En realidad, “Megalópolis” sobresale, sobre todo, por sus experimentaciones formales. Aprovechándose de su condición de leyenda del séptimo arte y de que autofinanció —incluso hipotecó unas viñas en California— los 120 millones de dólares que costó este proyecto, Coppola arriesga con este filme poco convencional. Resulta una ópera onírica. La pronunciación enfática de los personajes, la combinación de lo trágico con lo cómico, su condición de gran espectáculo (a veces desfasado)… Es larga la lista de elementos del mundo operístico, una de las grandes pasiones de Coppola que ya aparecía en la saga del “Padrino”.

A eso se le suma una estética relacionada con el mundo de los sueños. Además de referencias evidentes a Alfred Hitchcock —el paralelo con “Vértigo” en la secuencia inicial—, su Nueva York (más bien dicho, Nueva Roma) tiene reminiscencias al fantástico retrato onírico de esa misma ciudad en “Eyes Wide Shut” (1999) de Stanley Kubrick. Además, hay secuencias poéticas con imágenes atmosféricas que recuerdan “El árbol de la vida” (2011) de Terrence Malick, otra de esas películas poco convencionales que triunfaron en Cannes. Si Coppola obtuviera la Palma de Oro, sería su tercera después de “La conversación” (1974) y “Apocalypse Now”, otro filme destrozado primero por la crítica y luego elevado a los altares.

Una reflexión incompleta sobre las utopías

A sus 85 años, el creador del “Padrino” ha presentado probablemente su último largometraje, aunque ha dicho que le gustaría hacer otro. “Megalópolis” aparece como un testamento artístico. Eso se nota con su relación con el tiempo, otro de los aspectos clave. Coppola juega con lo temporal en varios sentidos. Por un lado, sobrepone el mundo romano con los Estados Unidos contemporáneos en un salto de más de dos milenios. Por el otro, alterna el mundo real con el de los sueños en un montaje que no sigue los cánones convencionales ni esquemas racionales.

Todo ello funciona bastante bien.
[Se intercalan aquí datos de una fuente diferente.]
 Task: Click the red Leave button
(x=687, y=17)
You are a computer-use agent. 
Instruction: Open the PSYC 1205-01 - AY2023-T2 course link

Y ofrece al espectador momentos geniales, otros resultan ridículos. Coppola, sin embargo, fracasa a la hora de poner su experimentación formal al servicio del mensaje de fondo. En este sentido, “Megalópolis” es una película mucho menos redonda que “La zona de interés”, que había sido una de las más destacadas el año pasado en Cannes y que sobresalía por su capacidad para poner el virtuosismo técnico del británico Jonathan Glazer —por ejemplo, con sus imágenes de cámara fija al más puro estilo telerrealidad— al servicio de un mensaje potente: la banalidad y la atemporalidad del mal del Holocausto.

“Megalópolis” no logra este objetivo, a pesar de que ínfulas no le faltan. “Necesitamos un debate sobre el futuro”, “No dejemos que el tiempo reine sobre nuestro pensamiento”… Son algunas de las frases reivindicativas que sobresalen de los diálogos de un filme que se ambienta en un mundo en descomposición, pero que aspira a ser una oda al futuro. Una invitación a debatir y reflexionar sobre las utopías desde el presente que resulta sugerente para la izquierda.

Coppola, sin embargo, se queda a medio camino y no logra profundizar en ese mensaje potente. Aunque parece reivindicar que hay que soñar tomándose muy en serio los sueños, al final simplemente se queda soñando. Y en medio de sus sueños, uno disfruta de una película irregular que tiene el mérito de existir en un momento de homogeneidad y conservadurismo artístico en la industria audiovisual.